Где-то я читал, что кондиционирование воздуха было изобретено для того, чтобы облегчить тяжелое состояние несчастного президента Гарфилда, умиравшего летом в Вашингтоне от раны после выстрела Гютэ. Мне было жаль этого человека. Плохо было то, что в него стрелял маньяк с французской фамилией, но еще хуже медленно умирать в Вашингтоне в июле и августе… На верхнем этаже Президентского дома (так его тогда называли) было так жарко, что команде морских инженеров дали задание придумать какое-нибудь приспособление для охлаждения помещения. Они пришли с системой охлаждения воздуха, состоявшей из трубок, погруженных в лед с солью. Как ни дерзок был этот проект, но я сомневаюсь, что он оказал большую помощь. Я говорю об этом так уверенно, потому что мне доводилось проводить летние месяцы на верхнем этаже одного дома в Вашингтоне. У меня не было возможности вызвать команду морских инженеров, но я делал все возможное, и тем не менее жара стояла такая, что добила бы даже здорового президента.
До тех пор пока я не переехал жить в Вашингтон в июле 1981 года, почти сто лет спустя с того дня, когда стреляли в президента Гарфилда, кондиционеры не играли никакой роли в моей жизни. Скоро у меня появилась привычка открывать дверцу морозильного отделения холодильника и засовывать туда голову.
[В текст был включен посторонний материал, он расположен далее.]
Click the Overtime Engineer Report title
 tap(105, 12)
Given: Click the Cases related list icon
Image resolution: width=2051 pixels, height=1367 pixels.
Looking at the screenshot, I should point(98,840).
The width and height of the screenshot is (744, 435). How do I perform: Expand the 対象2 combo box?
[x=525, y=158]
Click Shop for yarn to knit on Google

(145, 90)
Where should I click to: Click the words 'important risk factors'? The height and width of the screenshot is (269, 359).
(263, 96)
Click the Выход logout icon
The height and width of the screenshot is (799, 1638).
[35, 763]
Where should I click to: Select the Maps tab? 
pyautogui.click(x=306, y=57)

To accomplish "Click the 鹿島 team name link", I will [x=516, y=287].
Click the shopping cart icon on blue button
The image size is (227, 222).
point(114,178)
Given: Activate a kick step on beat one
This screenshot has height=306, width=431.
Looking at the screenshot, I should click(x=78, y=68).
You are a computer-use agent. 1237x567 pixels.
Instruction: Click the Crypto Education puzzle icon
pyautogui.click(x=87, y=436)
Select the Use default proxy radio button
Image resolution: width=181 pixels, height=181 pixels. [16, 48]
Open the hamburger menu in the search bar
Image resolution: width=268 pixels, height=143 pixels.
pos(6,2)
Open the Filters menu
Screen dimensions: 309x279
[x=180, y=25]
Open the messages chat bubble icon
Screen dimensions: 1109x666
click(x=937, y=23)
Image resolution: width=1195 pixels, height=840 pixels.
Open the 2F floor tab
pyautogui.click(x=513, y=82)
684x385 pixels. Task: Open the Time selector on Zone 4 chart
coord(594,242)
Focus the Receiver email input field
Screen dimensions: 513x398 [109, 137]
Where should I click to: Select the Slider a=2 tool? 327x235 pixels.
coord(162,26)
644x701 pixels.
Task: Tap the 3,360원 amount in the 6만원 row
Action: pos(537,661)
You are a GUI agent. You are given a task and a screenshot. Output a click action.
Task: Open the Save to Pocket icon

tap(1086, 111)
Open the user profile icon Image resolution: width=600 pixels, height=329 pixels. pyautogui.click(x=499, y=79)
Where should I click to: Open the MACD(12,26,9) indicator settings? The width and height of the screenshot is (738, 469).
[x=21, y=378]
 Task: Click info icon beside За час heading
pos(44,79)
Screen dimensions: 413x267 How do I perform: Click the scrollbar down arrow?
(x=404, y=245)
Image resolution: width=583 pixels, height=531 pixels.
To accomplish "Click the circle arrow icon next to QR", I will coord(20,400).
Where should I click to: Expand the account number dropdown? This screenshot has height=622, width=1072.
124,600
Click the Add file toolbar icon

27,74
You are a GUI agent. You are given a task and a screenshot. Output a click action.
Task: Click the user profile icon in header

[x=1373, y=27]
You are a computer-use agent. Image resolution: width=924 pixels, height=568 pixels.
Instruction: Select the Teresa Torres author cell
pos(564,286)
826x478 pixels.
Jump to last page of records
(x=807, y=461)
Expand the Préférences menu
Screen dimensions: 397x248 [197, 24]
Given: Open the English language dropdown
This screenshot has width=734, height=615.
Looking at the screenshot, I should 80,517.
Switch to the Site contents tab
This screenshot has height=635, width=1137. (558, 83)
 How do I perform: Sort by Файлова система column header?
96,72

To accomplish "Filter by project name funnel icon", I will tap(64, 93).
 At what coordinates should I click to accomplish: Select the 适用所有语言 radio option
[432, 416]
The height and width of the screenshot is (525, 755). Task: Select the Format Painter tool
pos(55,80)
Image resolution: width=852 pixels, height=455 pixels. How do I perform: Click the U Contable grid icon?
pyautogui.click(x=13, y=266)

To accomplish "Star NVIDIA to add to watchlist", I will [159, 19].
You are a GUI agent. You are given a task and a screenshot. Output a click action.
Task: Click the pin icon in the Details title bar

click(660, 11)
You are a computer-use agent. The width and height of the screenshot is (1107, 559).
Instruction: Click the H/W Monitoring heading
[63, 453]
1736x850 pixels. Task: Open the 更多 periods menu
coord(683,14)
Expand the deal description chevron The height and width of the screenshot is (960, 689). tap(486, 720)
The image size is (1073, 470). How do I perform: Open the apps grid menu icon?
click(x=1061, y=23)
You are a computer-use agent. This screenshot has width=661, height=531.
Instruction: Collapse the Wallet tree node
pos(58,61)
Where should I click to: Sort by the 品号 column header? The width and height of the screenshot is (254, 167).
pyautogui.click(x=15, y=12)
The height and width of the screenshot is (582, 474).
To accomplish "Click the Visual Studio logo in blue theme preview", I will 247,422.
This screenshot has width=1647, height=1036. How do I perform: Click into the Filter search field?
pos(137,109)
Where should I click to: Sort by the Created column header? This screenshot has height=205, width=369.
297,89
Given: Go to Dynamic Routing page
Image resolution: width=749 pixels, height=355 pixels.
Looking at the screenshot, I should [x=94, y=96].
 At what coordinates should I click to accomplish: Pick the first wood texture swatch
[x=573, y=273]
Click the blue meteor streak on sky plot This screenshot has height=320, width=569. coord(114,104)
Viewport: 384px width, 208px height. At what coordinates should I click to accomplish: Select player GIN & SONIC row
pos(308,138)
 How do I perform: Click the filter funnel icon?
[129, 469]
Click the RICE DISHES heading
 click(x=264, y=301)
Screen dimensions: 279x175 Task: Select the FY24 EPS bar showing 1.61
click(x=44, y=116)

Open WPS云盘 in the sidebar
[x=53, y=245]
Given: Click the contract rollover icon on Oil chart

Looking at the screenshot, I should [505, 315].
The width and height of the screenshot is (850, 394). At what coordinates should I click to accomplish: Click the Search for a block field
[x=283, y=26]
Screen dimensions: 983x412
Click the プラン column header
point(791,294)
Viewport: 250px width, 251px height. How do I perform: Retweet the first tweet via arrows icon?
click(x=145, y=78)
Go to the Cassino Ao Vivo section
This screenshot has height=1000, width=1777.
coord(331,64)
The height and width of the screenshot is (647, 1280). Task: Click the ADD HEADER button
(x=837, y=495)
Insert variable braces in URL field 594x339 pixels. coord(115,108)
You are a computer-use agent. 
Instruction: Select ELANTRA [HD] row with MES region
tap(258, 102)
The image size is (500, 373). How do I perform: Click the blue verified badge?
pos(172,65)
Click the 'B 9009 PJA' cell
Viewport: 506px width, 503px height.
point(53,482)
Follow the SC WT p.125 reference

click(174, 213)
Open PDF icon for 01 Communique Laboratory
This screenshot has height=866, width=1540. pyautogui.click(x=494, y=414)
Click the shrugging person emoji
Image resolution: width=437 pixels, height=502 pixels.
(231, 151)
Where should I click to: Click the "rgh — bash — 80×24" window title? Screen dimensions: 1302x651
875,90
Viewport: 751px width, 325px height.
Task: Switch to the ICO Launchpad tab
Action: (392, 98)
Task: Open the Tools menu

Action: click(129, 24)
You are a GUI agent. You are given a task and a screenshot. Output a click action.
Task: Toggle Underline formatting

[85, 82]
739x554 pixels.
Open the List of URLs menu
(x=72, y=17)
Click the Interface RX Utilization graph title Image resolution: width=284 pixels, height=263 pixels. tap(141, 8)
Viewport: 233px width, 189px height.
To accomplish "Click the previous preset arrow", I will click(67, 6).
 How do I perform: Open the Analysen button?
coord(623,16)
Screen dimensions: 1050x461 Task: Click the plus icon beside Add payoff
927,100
Ситуацию усугубляло то, что первые пять лет я жил в Долине туманов — это часть столицы, где когда-то было много болот. (Государственный департамент — министерство иностранных дел США — прозвали Долиной туманов.) Когда президентом был Гарфилд, это место занимали армейские конюшни. Также недалеко располагалась бойня и сток, который находился в районе нынешней Конститьюшн-авеню, идущей от Мемориала Линкольна до Эллипса, как раз к югу от Белого дома.